How the guard works: The first time the preprocessor encounters #include <stdio.h>, _STDIO_H is not defined. The #ifndef _STDIO_H condition is true, so the block executes. The first thing inside the block is #define _STDIO_H 1 — it immediately defines the macro. All the real header content follows. The #endif closes the block. The second time the preprocessor sees #include <stdio.h> in the same translation unit, _STDIO_H is now defined. The #ifndef condition is false. The entire block — all 960-odd lines — is skipped. Zero redefinitions.

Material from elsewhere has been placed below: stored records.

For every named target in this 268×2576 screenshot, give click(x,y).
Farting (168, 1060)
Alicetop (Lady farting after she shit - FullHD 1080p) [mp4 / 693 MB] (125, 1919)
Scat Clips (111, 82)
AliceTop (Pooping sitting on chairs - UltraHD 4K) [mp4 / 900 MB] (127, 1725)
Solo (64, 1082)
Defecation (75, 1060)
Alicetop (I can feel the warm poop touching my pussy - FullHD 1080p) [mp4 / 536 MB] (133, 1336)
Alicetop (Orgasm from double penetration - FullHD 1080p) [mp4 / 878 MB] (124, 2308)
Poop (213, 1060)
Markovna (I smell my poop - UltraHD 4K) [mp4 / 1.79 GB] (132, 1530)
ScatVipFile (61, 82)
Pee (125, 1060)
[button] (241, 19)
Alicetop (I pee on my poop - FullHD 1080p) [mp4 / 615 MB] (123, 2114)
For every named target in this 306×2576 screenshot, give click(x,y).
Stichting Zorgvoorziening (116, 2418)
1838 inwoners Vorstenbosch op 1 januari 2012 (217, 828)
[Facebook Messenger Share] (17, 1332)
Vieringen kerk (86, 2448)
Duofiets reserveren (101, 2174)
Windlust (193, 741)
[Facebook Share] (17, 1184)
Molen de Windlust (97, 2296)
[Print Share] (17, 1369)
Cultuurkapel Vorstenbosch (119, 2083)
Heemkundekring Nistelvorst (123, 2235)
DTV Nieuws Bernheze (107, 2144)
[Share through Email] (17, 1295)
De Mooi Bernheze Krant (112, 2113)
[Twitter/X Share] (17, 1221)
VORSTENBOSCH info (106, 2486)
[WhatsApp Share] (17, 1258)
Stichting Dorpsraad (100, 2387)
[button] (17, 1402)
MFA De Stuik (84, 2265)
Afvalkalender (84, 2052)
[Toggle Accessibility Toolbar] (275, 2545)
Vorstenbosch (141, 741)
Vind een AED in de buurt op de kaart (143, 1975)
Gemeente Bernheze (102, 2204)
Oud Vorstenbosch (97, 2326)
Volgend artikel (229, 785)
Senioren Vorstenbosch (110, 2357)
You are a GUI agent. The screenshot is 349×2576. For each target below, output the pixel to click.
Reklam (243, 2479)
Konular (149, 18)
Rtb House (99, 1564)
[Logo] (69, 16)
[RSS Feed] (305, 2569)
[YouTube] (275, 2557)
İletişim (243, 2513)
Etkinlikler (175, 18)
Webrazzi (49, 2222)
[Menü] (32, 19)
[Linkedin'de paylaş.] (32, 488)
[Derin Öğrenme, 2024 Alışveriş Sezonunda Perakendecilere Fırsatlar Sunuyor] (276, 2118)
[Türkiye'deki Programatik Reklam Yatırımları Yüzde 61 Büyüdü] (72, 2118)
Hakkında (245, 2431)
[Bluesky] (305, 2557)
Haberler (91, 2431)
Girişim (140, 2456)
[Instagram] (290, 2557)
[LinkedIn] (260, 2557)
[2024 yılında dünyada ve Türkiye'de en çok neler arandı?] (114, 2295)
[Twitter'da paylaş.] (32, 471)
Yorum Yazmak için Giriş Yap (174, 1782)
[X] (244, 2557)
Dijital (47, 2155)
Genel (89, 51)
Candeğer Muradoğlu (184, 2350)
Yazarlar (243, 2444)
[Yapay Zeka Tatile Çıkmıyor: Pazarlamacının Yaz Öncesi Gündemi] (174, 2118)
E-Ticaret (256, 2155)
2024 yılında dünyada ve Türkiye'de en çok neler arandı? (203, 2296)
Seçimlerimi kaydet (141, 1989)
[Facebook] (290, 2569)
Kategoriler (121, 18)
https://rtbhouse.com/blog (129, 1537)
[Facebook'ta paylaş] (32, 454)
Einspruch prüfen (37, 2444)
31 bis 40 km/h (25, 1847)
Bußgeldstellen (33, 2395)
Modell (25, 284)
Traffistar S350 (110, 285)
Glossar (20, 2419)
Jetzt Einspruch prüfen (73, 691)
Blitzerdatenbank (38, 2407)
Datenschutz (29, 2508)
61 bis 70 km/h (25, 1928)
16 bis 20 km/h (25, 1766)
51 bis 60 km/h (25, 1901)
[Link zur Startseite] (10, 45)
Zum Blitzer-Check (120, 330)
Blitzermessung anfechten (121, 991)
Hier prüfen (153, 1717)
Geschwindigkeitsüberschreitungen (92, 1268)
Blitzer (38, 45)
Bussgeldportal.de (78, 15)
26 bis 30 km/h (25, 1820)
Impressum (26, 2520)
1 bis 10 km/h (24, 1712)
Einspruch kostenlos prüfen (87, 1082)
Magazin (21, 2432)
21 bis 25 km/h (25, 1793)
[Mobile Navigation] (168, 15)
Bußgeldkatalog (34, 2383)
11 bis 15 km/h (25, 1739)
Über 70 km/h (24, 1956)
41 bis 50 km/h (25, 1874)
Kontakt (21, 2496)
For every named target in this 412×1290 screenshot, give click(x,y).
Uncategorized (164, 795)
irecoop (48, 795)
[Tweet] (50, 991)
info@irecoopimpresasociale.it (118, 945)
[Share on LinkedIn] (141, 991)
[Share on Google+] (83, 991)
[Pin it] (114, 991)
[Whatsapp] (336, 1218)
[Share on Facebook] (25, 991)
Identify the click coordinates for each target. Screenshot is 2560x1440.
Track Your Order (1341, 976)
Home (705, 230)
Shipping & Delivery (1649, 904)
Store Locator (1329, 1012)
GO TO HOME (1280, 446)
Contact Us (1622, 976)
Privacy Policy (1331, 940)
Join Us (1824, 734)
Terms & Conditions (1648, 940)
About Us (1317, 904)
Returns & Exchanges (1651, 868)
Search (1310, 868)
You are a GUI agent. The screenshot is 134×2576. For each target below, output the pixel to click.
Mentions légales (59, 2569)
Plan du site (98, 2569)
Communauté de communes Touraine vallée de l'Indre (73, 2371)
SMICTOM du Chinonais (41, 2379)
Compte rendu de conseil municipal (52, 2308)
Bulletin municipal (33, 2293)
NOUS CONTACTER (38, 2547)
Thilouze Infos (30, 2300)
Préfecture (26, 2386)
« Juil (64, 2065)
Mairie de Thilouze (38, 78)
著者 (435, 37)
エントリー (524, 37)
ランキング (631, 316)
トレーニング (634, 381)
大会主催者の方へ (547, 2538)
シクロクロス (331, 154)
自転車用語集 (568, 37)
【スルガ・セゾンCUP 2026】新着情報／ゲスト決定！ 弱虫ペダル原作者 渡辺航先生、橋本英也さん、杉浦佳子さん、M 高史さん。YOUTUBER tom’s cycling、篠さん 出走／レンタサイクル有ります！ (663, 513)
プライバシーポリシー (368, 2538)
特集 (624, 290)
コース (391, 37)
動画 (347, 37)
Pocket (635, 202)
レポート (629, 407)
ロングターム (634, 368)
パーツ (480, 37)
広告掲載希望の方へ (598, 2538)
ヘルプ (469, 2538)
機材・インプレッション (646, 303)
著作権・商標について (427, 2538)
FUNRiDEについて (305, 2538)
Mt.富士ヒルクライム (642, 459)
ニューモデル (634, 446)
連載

Why your appended try_func was outside the guard: You placed it after __END_DECLS but there is a subtlety: look at the end of the real file — the final #endif is the one that closes the #ifndef _STDIO_H guard. Anything you append after that final #endif is outside the guard and will be included every single time the header is pasted in. In a multi-file project where two source files both include your modified stdio.h, you would get two definitions of try_func and the linker would error: multiple definition of 'try_func'. For a single-file experiment it works fine, but this is exactly why you do not put function definitions in headers in real code — only declarations.

Modern alternative — #pragma once: Many compilers including gcc and clang support #pragma once as the first line of a header as a shorthand for the entire ifndef/define/endif pattern. It is not in the ISO C standard (it is a compiler extension), but it works on every compiler you will realistically use on Linux. System headers use the guard pattern because they must be portable to compilers that do not support pragmas.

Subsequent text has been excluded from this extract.